YOUR INSTRUCTIONS ->
Search the listing below for "title". Copy each matching line.

RECORDS FOR THIS TASK ->
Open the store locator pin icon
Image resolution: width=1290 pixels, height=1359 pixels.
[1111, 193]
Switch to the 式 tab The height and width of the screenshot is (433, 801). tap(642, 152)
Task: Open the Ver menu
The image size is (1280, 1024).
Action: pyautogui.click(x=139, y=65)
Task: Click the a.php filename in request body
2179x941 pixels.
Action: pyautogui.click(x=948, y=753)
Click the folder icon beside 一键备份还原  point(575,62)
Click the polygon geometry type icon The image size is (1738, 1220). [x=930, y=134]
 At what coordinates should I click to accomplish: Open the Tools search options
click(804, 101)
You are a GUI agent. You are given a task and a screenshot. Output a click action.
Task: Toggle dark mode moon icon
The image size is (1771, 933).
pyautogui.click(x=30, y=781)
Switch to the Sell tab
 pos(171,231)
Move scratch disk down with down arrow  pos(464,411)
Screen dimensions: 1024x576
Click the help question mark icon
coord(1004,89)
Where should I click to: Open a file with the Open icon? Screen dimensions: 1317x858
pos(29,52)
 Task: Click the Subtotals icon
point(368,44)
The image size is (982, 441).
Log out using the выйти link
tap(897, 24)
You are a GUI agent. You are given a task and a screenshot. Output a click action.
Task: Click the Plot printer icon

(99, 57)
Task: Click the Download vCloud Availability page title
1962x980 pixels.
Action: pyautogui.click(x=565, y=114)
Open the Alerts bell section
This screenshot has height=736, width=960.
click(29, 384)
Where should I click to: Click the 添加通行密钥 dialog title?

SOLVED EXERCISE ->
Task: Click the Download vCloud Availability page title
Where should I click to: Click the 添加通行密钥 dialog title?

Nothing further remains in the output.